■ **Stated exercise**: Copy out the lines below verbatim, omitting the pictures.

[Item-finding records]
*****

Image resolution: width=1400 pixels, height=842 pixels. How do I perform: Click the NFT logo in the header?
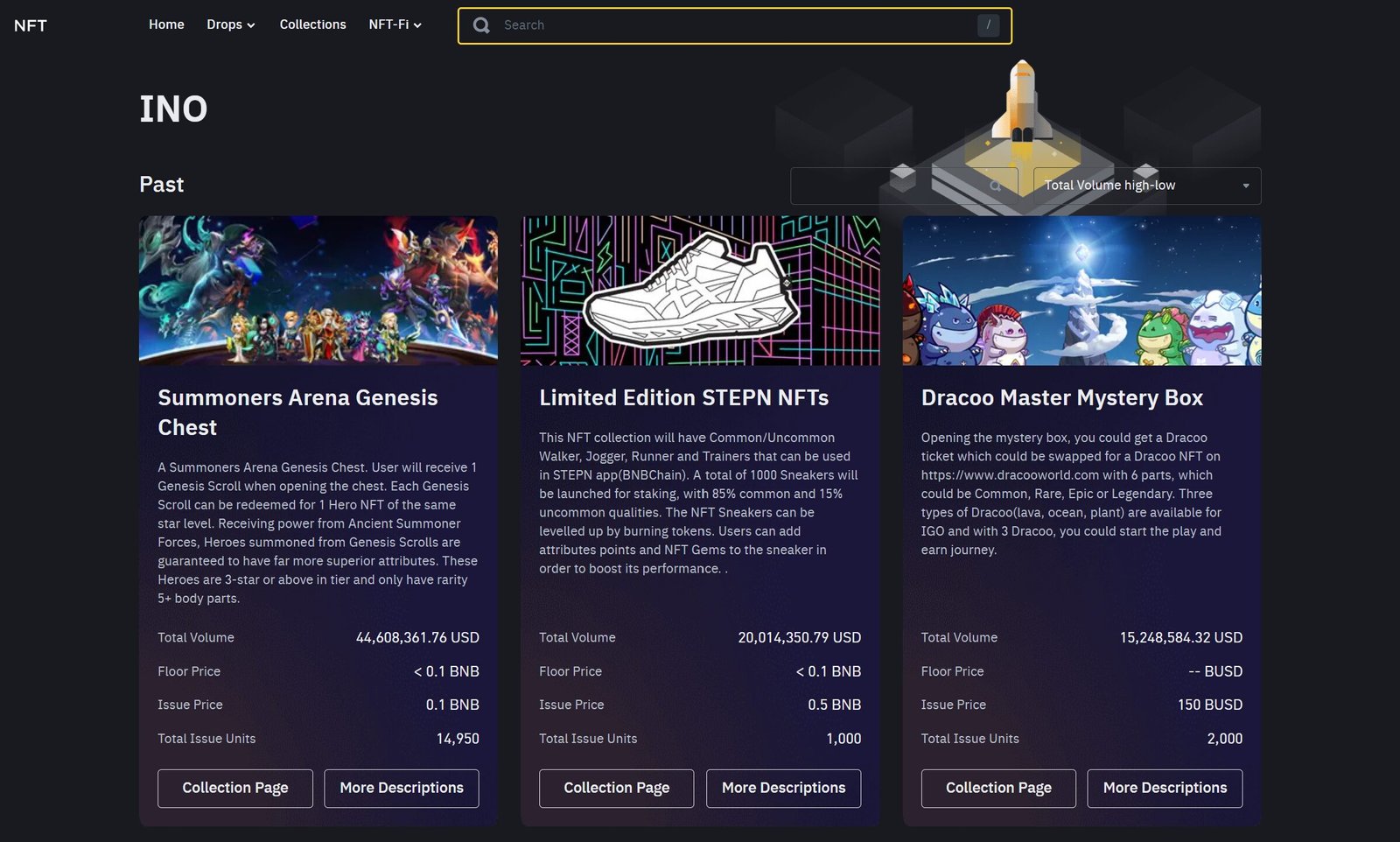coord(30,25)
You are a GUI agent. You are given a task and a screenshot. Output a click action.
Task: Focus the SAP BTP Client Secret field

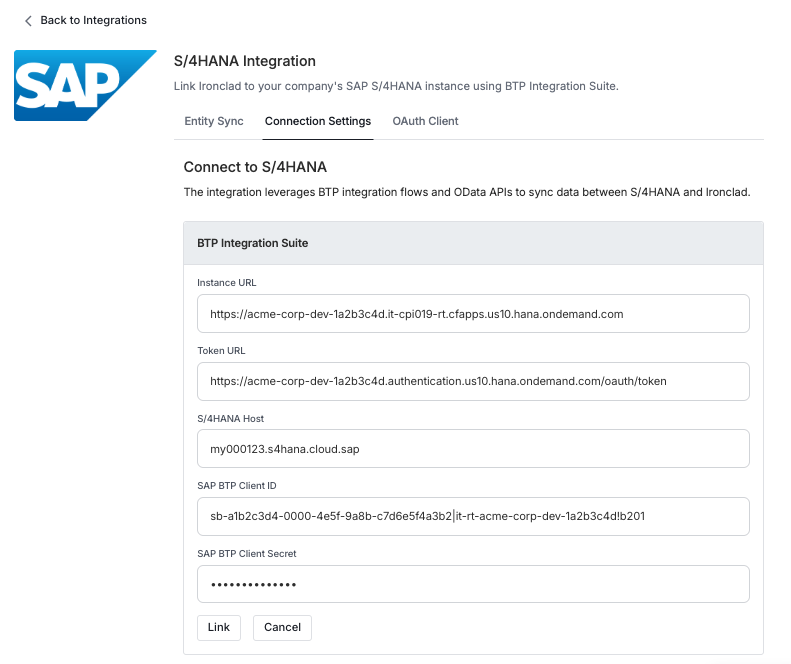473,584
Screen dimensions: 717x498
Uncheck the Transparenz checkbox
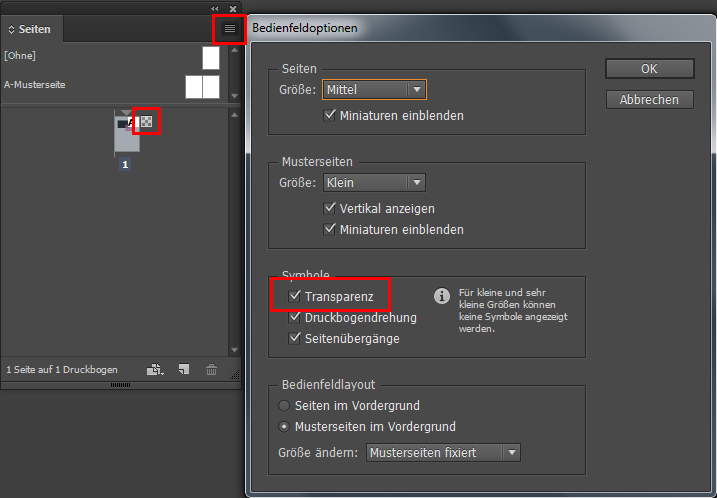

*****

■ **Answer to the task**:
Image resolution: width=1400 pixels, height=842 pixels. How do I perform: Click the NFT logo in the header?
coord(30,25)
You are a GUI agent. You are given a task and a screenshot. Output a click action.
Task: Focus the SAP BTP Client Secret field

473,584
Screen dimensions: 717x498
Uncheck the Transparenz checkbox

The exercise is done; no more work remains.